=== Begin Enclosure ===

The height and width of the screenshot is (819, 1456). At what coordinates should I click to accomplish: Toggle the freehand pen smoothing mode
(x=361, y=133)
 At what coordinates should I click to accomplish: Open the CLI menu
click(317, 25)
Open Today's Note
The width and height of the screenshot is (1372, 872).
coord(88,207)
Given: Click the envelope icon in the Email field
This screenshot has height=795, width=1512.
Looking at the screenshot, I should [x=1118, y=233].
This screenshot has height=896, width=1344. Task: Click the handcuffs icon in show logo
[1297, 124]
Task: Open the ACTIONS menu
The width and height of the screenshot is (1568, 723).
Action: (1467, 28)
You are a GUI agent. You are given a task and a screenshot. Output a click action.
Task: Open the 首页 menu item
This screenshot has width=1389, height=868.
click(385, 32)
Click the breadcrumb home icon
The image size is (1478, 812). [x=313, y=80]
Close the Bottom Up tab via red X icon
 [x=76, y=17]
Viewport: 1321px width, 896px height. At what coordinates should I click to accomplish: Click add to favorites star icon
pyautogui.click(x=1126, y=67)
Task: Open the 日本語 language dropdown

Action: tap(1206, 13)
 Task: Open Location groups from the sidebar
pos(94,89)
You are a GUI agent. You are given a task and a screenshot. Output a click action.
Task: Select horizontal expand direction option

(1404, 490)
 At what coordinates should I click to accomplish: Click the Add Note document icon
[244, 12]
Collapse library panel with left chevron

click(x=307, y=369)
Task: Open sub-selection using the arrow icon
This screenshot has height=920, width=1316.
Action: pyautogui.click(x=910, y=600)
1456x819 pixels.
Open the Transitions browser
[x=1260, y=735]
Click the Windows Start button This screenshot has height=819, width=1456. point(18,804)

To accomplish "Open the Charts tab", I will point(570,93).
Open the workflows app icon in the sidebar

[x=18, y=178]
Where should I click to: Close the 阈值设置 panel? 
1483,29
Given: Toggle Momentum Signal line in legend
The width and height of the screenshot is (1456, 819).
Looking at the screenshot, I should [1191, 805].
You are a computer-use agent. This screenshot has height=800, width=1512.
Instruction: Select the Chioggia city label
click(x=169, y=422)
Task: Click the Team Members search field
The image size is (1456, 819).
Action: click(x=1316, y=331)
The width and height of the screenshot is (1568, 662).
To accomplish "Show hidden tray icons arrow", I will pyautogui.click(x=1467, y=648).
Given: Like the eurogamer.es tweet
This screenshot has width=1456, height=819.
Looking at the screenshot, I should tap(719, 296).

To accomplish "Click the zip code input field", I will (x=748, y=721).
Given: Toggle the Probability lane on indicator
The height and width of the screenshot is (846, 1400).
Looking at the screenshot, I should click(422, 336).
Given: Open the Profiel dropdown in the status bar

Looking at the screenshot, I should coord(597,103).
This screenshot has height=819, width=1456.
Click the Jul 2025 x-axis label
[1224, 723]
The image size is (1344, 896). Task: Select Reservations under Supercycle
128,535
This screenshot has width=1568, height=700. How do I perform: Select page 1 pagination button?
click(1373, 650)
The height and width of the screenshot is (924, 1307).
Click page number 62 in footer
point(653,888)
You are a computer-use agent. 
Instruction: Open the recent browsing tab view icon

=== End Enclosure ===

■ Task prompt
The required answer is the complete data, repeated exactly.

■ Your solution
The height and width of the screenshot is (819, 1456). At what coordinates should I click to accomplish: Toggle the freehand pen smoothing mode
(x=361, y=133)
 At what coordinates should I click to accomplish: Open the CLI menu
click(317, 25)
Open Today's Note
The width and height of the screenshot is (1372, 872).
coord(88,207)
Given: Click the envelope icon in the Email field
This screenshot has height=795, width=1512.
Looking at the screenshot, I should [x=1118, y=233].
This screenshot has height=896, width=1344. Task: Click the handcuffs icon in show logo
[1297, 124]
Task: Open the ACTIONS menu
The width and height of the screenshot is (1568, 723).
Action: (1467, 28)
You are a GUI agent. You are given a task and a screenshot. Output a click action.
Task: Open the 首页 menu item
This screenshot has width=1389, height=868.
click(385, 32)
Click the breadcrumb home icon
The image size is (1478, 812). [x=313, y=80]
Close the Bottom Up tab via red X icon
 [x=76, y=17]
Viewport: 1321px width, 896px height. At what coordinates should I click to accomplish: Click add to favorites star icon
pyautogui.click(x=1126, y=67)
Task: Open the 日本語 language dropdown

Action: tap(1206, 13)
 Task: Open Location groups from the sidebar
pos(94,89)
You are a GUI agent. You are given a task and a screenshot. Output a click action.
Task: Select horizontal expand direction option

(1404, 490)
 At what coordinates should I click to accomplish: Click the Add Note document icon
[244, 12]
Collapse library panel with left chevron

click(x=307, y=369)
Task: Open sub-selection using the arrow icon
This screenshot has height=920, width=1316.
Action: pyautogui.click(x=910, y=600)
1456x819 pixels.
Open the Transitions browser
[x=1260, y=735]
Click the Windows Start button This screenshot has height=819, width=1456. point(18,804)

To accomplish "Open the Charts tab", I will point(570,93).
Open the workflows app icon in the sidebar

[x=18, y=178]
Where should I click to: Close the 阈值设置 panel? 
1483,29
Given: Toggle Momentum Signal line in legend
The width and height of the screenshot is (1456, 819).
Looking at the screenshot, I should [1191, 805].
You are a computer-use agent. This screenshot has height=800, width=1512.
Instruction: Select the Chioggia city label
click(x=169, y=422)
Task: Click the Team Members search field
The image size is (1456, 819).
Action: click(x=1316, y=331)
The width and height of the screenshot is (1568, 662).
To accomplish "Show hidden tray icons arrow", I will pyautogui.click(x=1467, y=648).
Given: Like the eurogamer.es tweet
This screenshot has width=1456, height=819.
Looking at the screenshot, I should tap(719, 296).

To accomplish "Click the zip code input field", I will (x=748, y=721).
Given: Toggle the Probability lane on indicator
The height and width of the screenshot is (846, 1400).
Looking at the screenshot, I should click(422, 336).
Given: Open the Profiel dropdown in the status bar

Looking at the screenshot, I should coord(597,103).
This screenshot has height=819, width=1456.
Click the Jul 2025 x-axis label
[1224, 723]
The image size is (1344, 896). Task: Select Reservations under Supercycle
128,535
This screenshot has width=1568, height=700. How do I perform: Select page 1 pagination button?
click(1373, 650)
The height and width of the screenshot is (924, 1307).
Click page number 62 in footer
point(653,888)
You are a computer-use agent. 
Instruction: Open the recent browsing tab view icon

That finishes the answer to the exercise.